Liste des tâches:
- a) Résumez plus brièvement le paragraphe du texte de la page qui commence par « L’un se propose ». Gardez-en les faits principaux.
- b) Répondez aux questions suivantes à l’aide du texte de la page.
(i) Sur quel territoire se trouvent les entreprises dirigées par les deux hommes ?
(ii) Quel mot désigne les deux hommes dans la phrase qui commence par « Il nous a semblé utile » ?
(iii) D’après le titre placé sous le nom d’Andrea Margaritelli, qu’est-ce que les arbres nous enseignent ?
- c) Reproduisez à l’identique le passage du texte de la page qui commence par « L’un se propose » et se poursuit jusqu’à « ces deux entrepreneurs. ».

Texte de la page:
-------------------------
L’un se propose de contribuer au bonheur et à l’élévation de l’esprit humain, notamment grâce à des actions vouées à embellir l’esprit des lieux. L’autre invite à se réapproprier la clairvoyance et à accomplir de bonnes actions sans avoir la prétention d’en voir immédiatement les résultats. Brunello Cucinelli et Andrea Margaritelli sont deux visionnaires pragmatiques qui dirigent des entreprises en territoire ombrien. Ils ont en commun une sensibilité aigüe à l’égard de la nature et de la beauté, qui doit toujours avoir un lien direct avec l’éthique.

Il nous a semblé utile, par les temps qui courent, de vous présenter ces deux entrepreneurs.

ANDREA MARGARITELLI

« LES ARBRES NOUS ENSEIGNENT LA CLAIRVOYANCE »
-------------------------
Matériel:
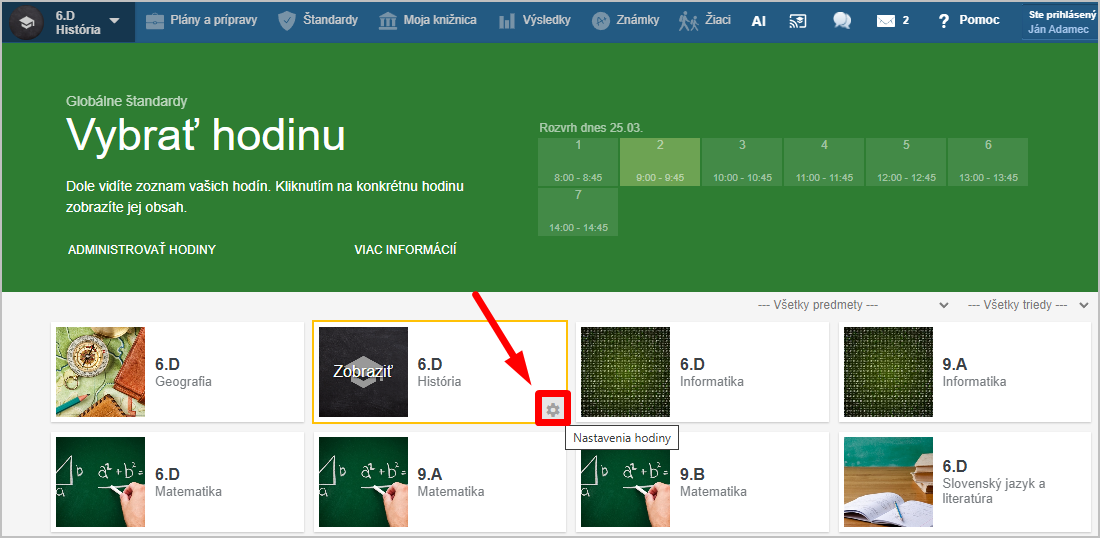Open the Všetky triedy class filter
1100x538 pixels.
tap(1027, 305)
-------------------------
Solutions par tâche:
- a) Brunello Cucinelli et Andrea Margaritelli sont deux visionnaires pragmatiques à la tête d’entreprises en territoire ombrien. L’un veut contribuer au bonheur et à l’élévation de l’esprit humain, notamment en embellissant l’esprit des lieux. L’autre invite à retrouver la clairvoyance et à faire de bonnes actions sans attendre d’en voir aussitôt les résultats. Tous deux sont très sensibles à la nature et à la beauté, qui doit toujours être directement liée à l’éthique.

- b)
(i) En territoire ombrien.
(ii) Entrepreneurs.
(iii) La clairvoyance.

- c)
L’un se propose de contribuer au bonheur et à l’élévation de l’esprit humain, notamment grâce à des actions vouées à embellir l’esprit des lieux. L’autre invite à se réapproprier la clairvoyance et à accomplir de bonnes actions sans avoir la prétention d’en voir immédiatement les résultats. Brunello Cucinelli et Andrea Margaritelli sont deux visionnaires pragmatiques qui dirigent des entreprises en territoire ombrien. Ils ont en commun une sensibilité aigüe à l’égard de la nature et de la beauté, qui doit toujours avoir un lien direct avec l’éthique.

Il nous a semblé utile, par les temps qui courent, de vous présenter ces deux entrepreneurs.